• [Problem to solve]
Find each line below where the word "beside" occurs, and copy it.

• [Stored items from a collection]
________

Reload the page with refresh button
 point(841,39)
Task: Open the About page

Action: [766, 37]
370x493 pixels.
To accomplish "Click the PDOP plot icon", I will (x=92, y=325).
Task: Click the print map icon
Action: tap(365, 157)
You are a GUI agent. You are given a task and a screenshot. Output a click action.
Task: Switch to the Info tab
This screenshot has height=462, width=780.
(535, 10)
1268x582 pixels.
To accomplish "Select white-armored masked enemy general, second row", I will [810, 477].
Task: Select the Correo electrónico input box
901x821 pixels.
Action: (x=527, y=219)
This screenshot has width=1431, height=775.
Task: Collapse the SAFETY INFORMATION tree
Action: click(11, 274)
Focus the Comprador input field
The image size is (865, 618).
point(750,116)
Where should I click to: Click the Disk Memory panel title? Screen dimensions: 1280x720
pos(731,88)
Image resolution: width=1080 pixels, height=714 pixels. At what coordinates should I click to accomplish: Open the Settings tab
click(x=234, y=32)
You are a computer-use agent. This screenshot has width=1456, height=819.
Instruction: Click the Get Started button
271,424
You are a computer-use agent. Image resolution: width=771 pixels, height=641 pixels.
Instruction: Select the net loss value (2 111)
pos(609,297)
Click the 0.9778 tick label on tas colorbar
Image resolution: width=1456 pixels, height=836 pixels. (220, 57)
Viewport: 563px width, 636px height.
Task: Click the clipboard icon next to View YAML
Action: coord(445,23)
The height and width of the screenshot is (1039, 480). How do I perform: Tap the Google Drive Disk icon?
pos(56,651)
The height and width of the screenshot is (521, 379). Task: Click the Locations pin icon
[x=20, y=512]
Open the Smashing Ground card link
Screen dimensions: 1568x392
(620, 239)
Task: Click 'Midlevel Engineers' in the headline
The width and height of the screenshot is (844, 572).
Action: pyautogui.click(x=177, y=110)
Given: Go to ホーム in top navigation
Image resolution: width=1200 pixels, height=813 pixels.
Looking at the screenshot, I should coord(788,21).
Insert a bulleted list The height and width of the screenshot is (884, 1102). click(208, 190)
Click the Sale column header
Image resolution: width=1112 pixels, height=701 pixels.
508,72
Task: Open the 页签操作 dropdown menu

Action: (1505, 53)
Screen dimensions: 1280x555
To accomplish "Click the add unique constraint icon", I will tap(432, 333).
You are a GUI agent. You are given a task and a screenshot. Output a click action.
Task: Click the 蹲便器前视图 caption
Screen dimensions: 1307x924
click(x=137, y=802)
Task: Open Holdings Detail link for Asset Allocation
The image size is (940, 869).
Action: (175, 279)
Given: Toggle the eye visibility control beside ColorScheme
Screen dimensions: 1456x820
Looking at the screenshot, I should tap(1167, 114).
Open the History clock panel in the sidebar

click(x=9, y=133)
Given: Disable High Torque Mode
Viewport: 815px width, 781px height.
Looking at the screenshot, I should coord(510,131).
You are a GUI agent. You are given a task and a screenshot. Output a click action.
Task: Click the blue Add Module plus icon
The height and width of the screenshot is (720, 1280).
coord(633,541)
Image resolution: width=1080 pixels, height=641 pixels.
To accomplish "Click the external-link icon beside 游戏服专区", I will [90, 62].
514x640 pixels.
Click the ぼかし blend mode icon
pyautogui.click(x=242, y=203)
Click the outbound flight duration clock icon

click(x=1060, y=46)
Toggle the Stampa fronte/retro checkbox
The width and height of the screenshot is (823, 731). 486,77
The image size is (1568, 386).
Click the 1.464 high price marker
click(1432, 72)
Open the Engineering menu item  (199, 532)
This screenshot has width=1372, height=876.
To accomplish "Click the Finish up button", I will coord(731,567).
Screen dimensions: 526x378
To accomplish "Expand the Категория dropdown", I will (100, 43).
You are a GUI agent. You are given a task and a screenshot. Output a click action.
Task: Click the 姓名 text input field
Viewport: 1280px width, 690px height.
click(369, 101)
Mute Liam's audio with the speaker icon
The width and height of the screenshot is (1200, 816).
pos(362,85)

________

• [Your response]
Given: Toggle the eye visibility control beside ColorScheme
To accomplish "Click the external-link icon beside 游戏服专区", I will [90, 62].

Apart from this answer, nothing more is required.